Recent severe thunderstorms in Oklahoma blew vehicles off roads, ripped off roofs and caused an ammonia leak that forced a business to be evacuated, authorities said.
At least one person was reported injured when storms peeled away the roof of a southeast Oklahoma City building that contained commercial refrigeration units, officials said. Fire officials reported seeing a cloud and smelling ammonia vapors nearby and evacuated employees. The injured person’s condition and identity weren’t immediately available.
Along Interstate 40, thunderstorm winds blew over two tractor-trailers in west Oklahoma City and contributed to a three-vehicle accident in Midwest City, the Oklahoma Highway Patrol reported. A police vehicle was hit in the latter accident, but the officer wasn’t seriously hurt.

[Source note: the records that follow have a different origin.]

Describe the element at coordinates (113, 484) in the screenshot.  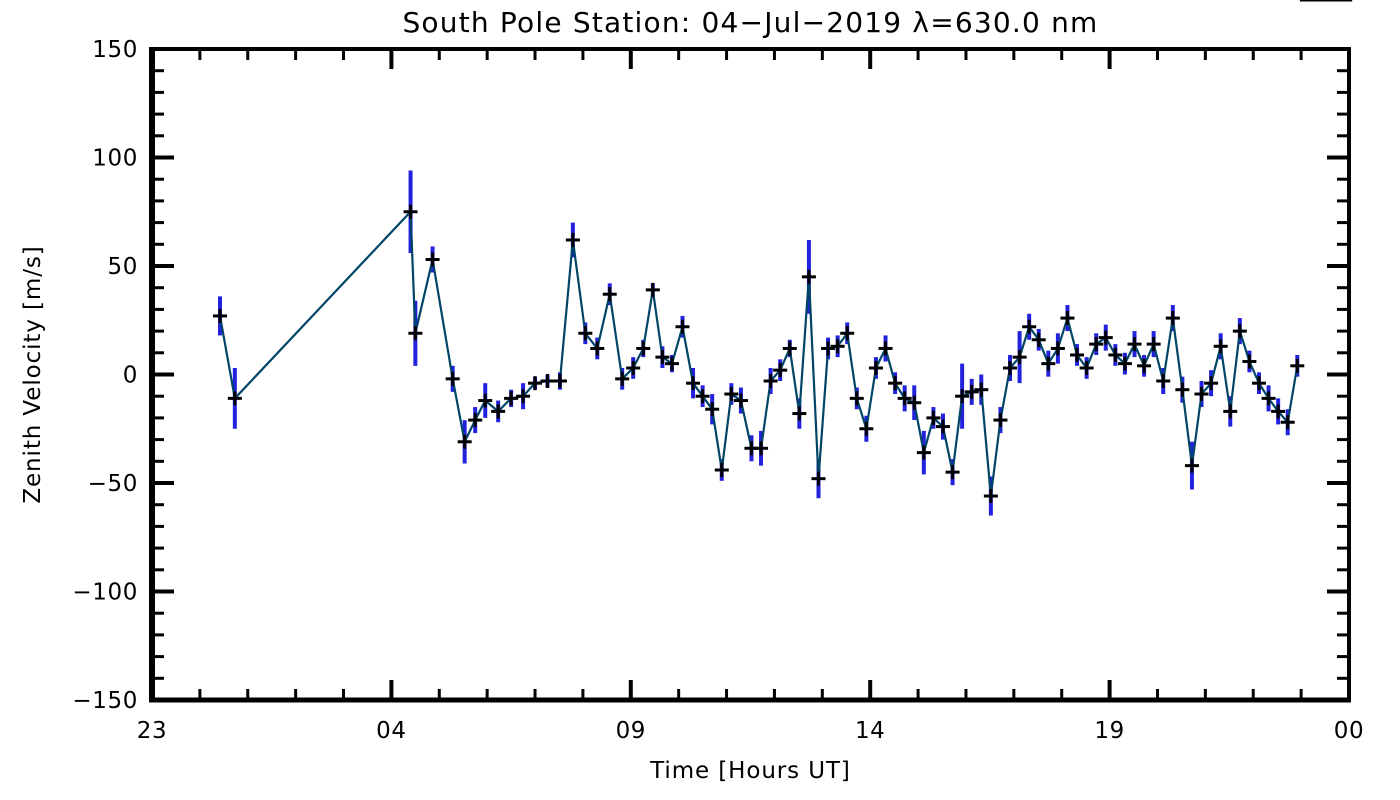
I see `y-tick-label: −50` at that location.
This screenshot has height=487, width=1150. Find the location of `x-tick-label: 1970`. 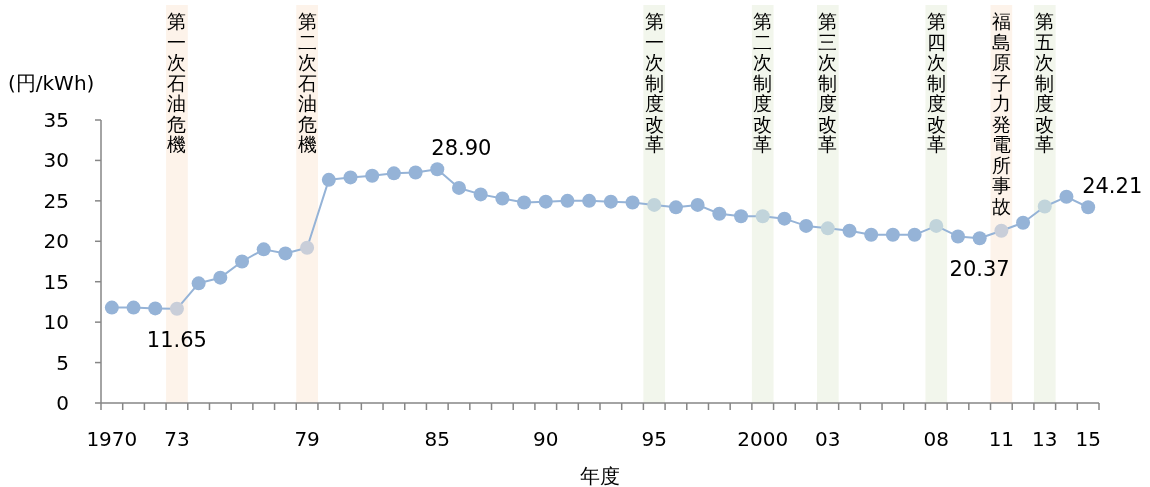

x-tick-label: 1970 is located at coordinates (112, 439).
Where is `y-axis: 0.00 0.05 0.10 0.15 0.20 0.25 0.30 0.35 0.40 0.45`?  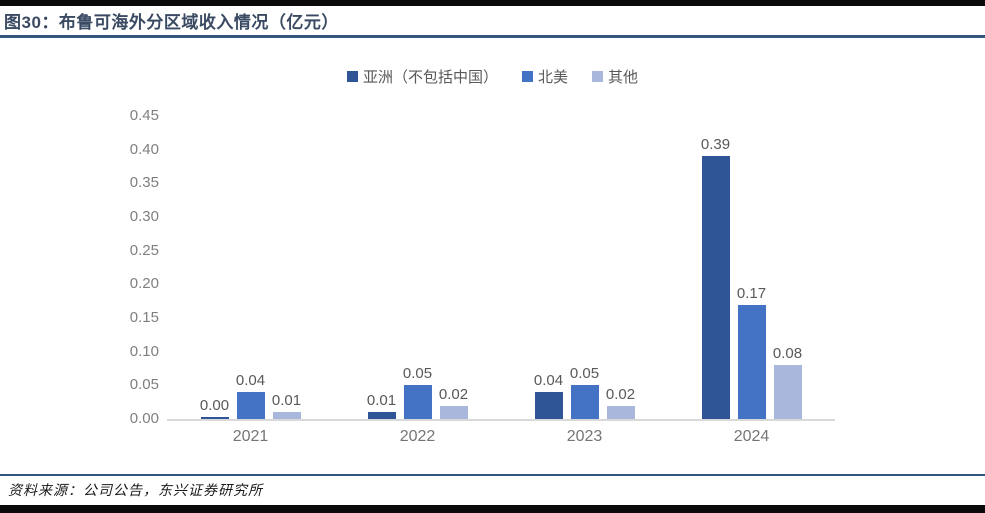
y-axis: 0.00 0.05 0.10 0.15 0.20 0.25 0.30 0.35 0.40 0.45 is located at coordinates (144, 267).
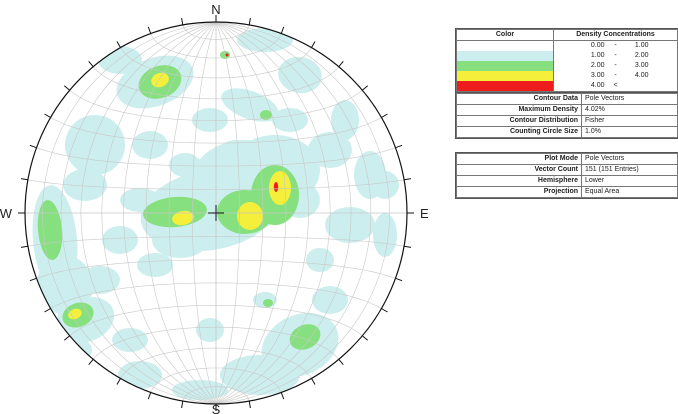 This screenshot has height=414, width=678. What do you see at coordinates (519, 132) in the screenshot?
I see `counting-circle-label: Counting Circle Size` at bounding box center [519, 132].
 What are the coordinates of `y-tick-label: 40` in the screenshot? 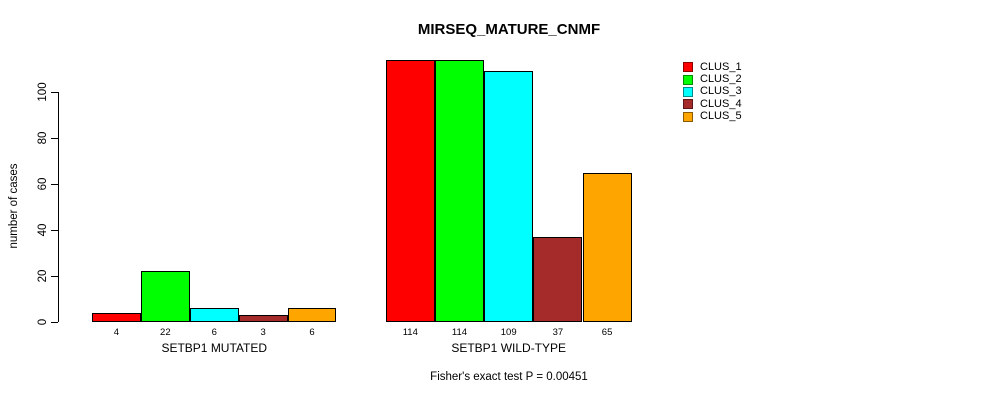 It's located at (43, 230).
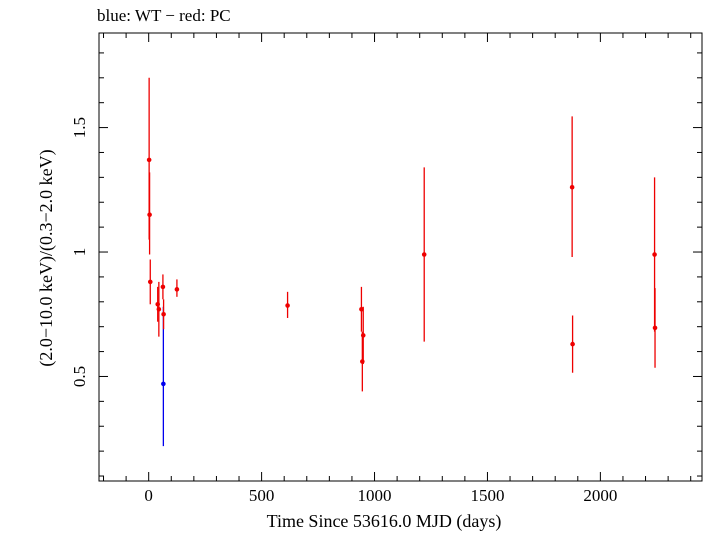 This screenshot has height=537, width=705. What do you see at coordinates (487, 496) in the screenshot?
I see `x-tick-label: 1500` at bounding box center [487, 496].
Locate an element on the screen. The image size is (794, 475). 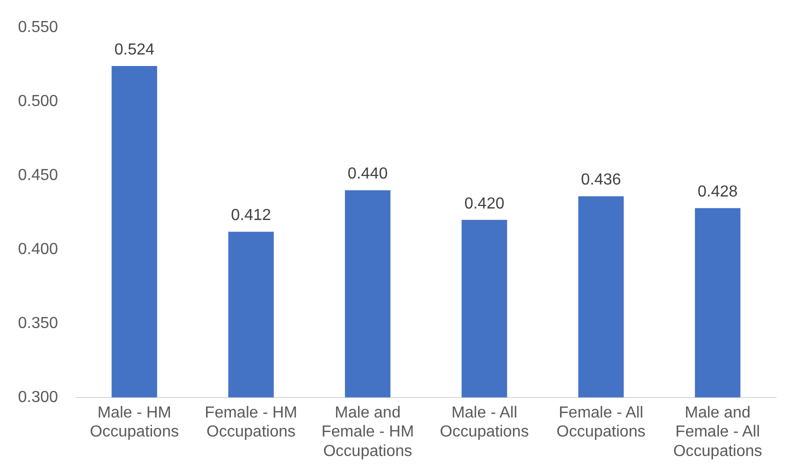
y-tick-label: 0.400 is located at coordinates (38, 249).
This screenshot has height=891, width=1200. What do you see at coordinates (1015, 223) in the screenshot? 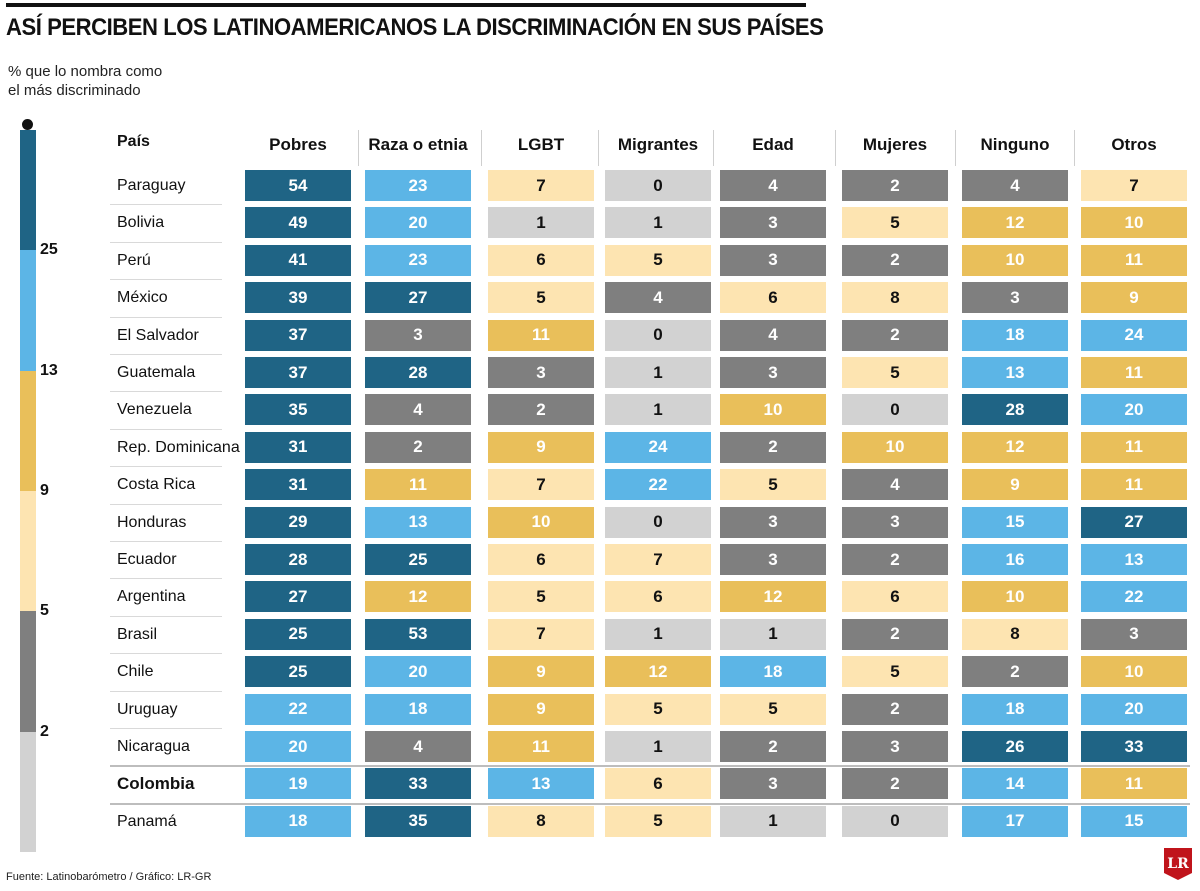
I see `value-cell: 12` at bounding box center [1015, 223].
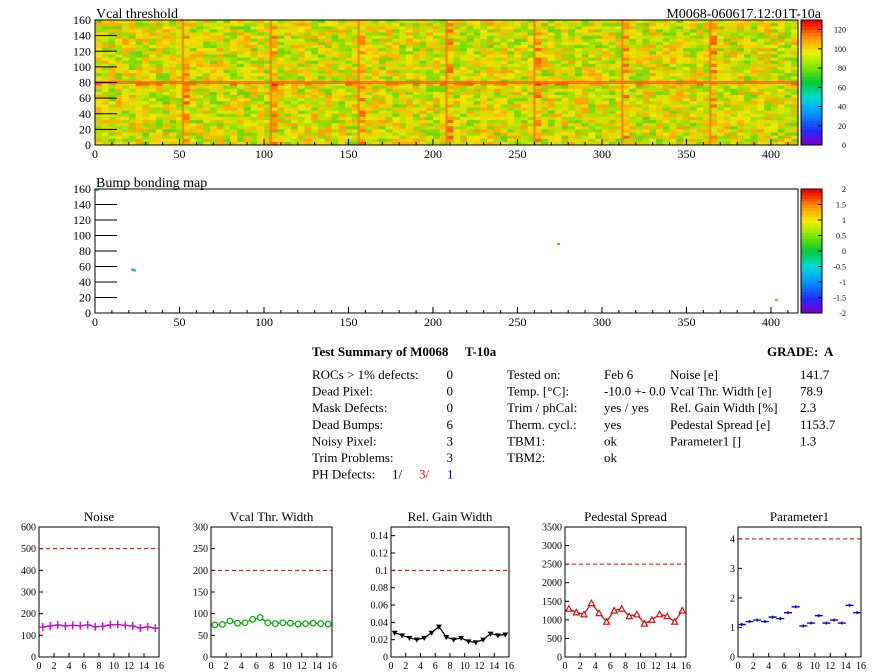 The height and width of the screenshot is (672, 896). What do you see at coordinates (840, 268) in the screenshot?
I see `bump-colorbar-label: -0.5` at bounding box center [840, 268].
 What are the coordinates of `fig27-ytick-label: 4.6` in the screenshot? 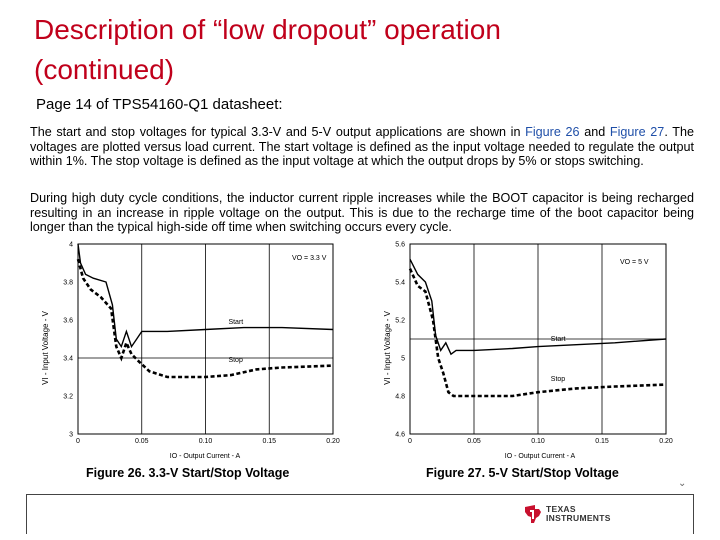 It's located at (400, 436).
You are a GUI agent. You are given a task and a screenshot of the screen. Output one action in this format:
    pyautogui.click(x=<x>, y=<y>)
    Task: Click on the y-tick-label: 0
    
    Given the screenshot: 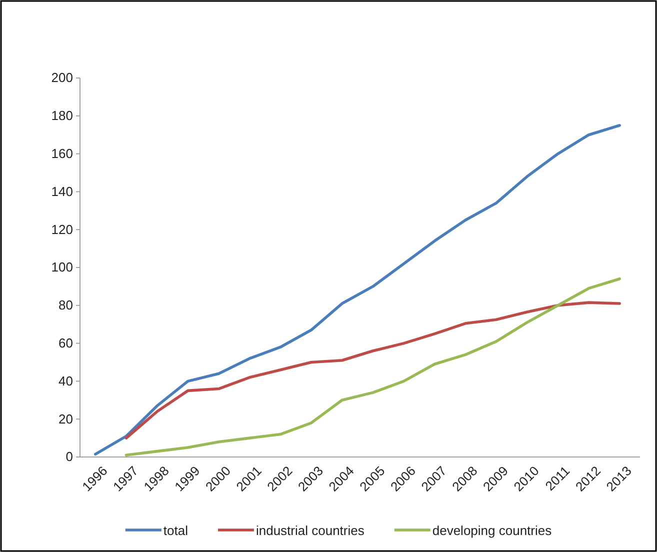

In eastern Oklahoma, storms that moved through around 4 p.m. knocked out electricity to about 4,000 customers of American Electric Power-Public Service Co. of Oklahoma, company spokeswoman Andrea Chancellor said
The storms packed winds between 60 mph and 70 mph, damaging trees in the Norman area and hitting trees and blowing down an awning near Tecumseh, officials reported.
Farther to the north, cars were blown off Interstate 35 near Perry, the patrol reported. Near the Kansas border, thunderstorms blew the roof off a porch and blew down power lines and tree limbs were downed in the Lenapah area, authorities said.
The storms also dumped heavy rain in central and northeastern Oklahoma, prompting an urban and small stream flood advisory for Canadian, Cleveland, Kingfisher, Logan and Oklahoma counties until early July 11.
In Kingfisher County, a power pole and some lines were blown down, knocking out power to part of the city, the sheriff’s department reported. There were no immediate figures on how many customers were affected.
The storms formed along a frontal boundary as it sagged into plentiful moisture and 100-degree heat over Oklahoma.